__What the exercise asks__
Extract the lines up to and including the one that contains "Task: Select the Social Post Ideas tab", starting with the first line of the entries below, and omit the pictures.

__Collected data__
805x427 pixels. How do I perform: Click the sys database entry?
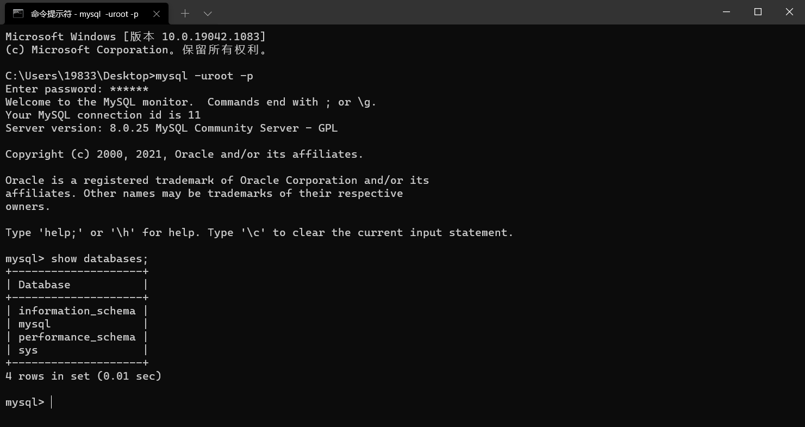tap(28, 350)
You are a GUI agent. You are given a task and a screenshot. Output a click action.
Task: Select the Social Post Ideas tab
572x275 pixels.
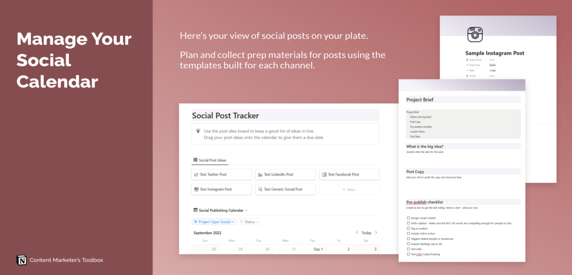(x=210, y=160)
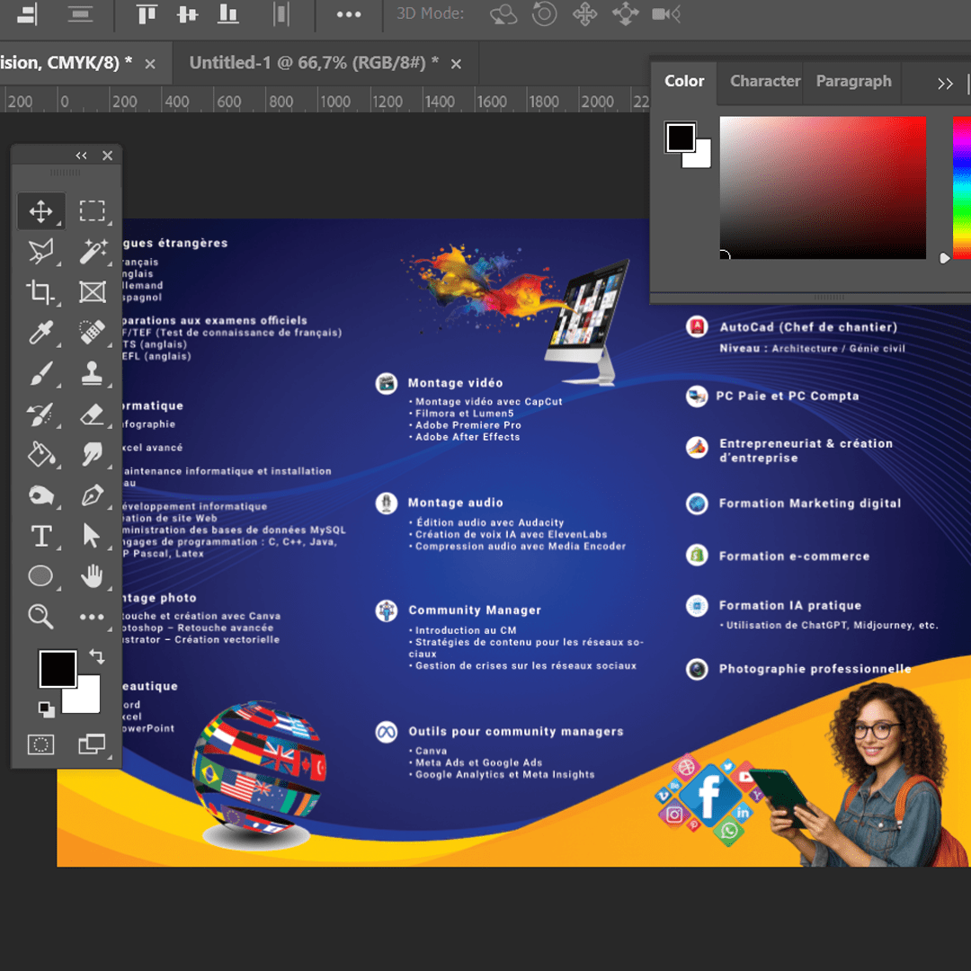Switch to the Eraser tool
The width and height of the screenshot is (971, 971).
(x=92, y=414)
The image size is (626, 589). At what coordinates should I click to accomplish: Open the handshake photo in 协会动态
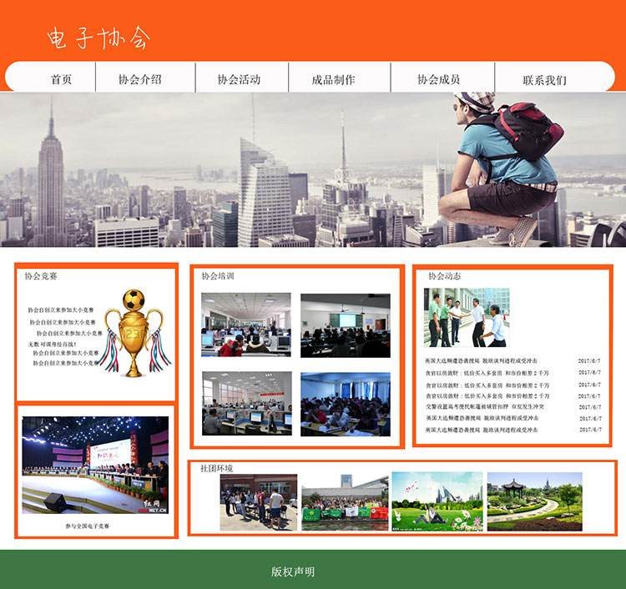[466, 318]

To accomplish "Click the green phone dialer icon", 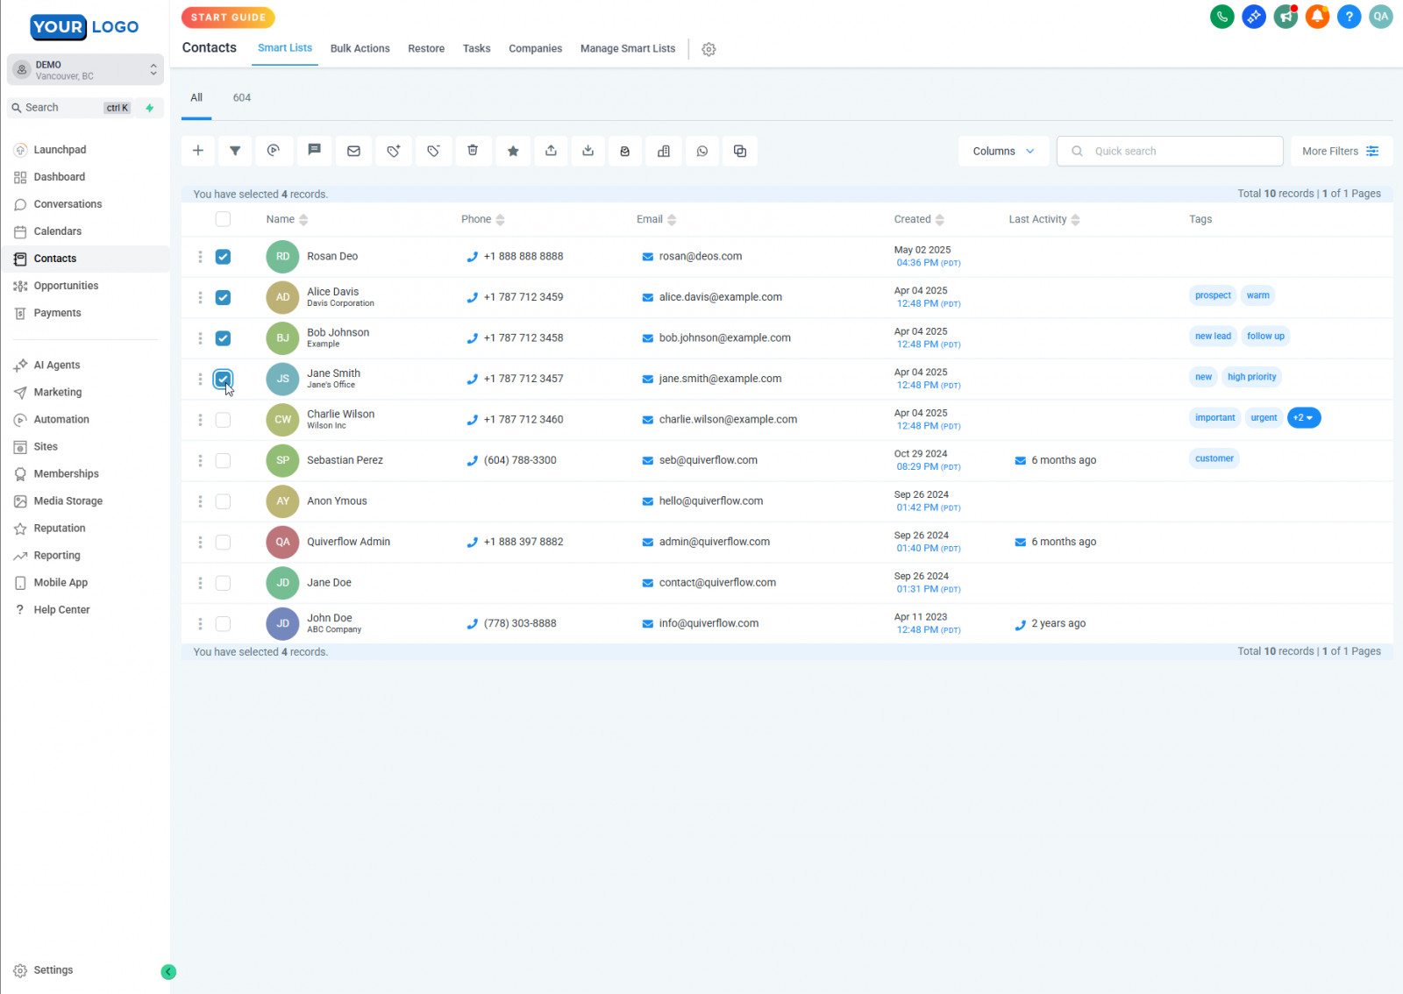I will pos(1221,17).
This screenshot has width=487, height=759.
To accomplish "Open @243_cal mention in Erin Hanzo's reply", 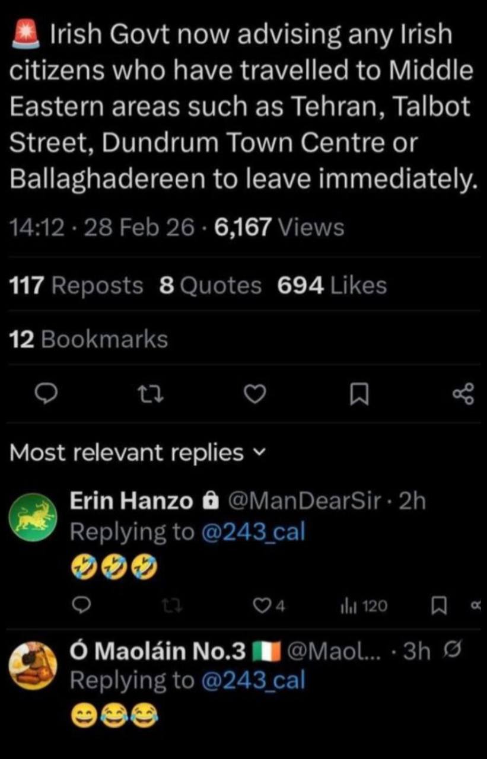I will pyautogui.click(x=253, y=531).
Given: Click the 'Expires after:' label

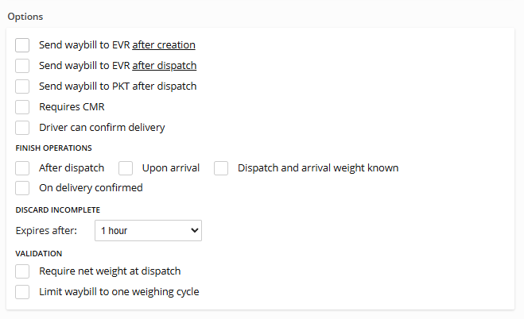Looking at the screenshot, I should pyautogui.click(x=46, y=231).
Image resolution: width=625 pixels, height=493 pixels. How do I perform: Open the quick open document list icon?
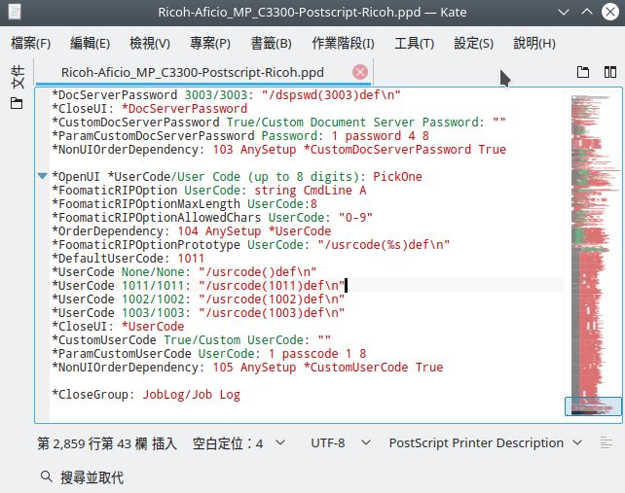pyautogui.click(x=583, y=72)
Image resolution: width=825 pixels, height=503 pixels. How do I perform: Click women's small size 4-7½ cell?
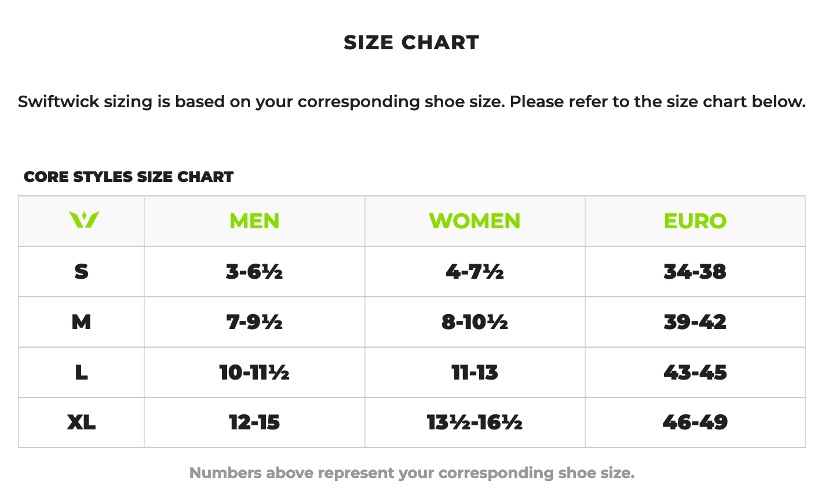tap(474, 272)
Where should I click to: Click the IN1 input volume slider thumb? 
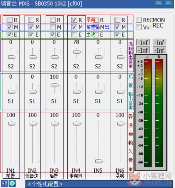click(x=12, y=124)
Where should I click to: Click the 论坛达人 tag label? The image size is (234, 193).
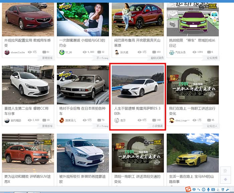(212, 126)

__Result__
805x427 pixels. How do I perform: Click the sys database entry?
tap(28, 350)
You are a GUI agent. You are given a task and a screenshot. Output a click action.
Task: Select the Social Post Ideas tab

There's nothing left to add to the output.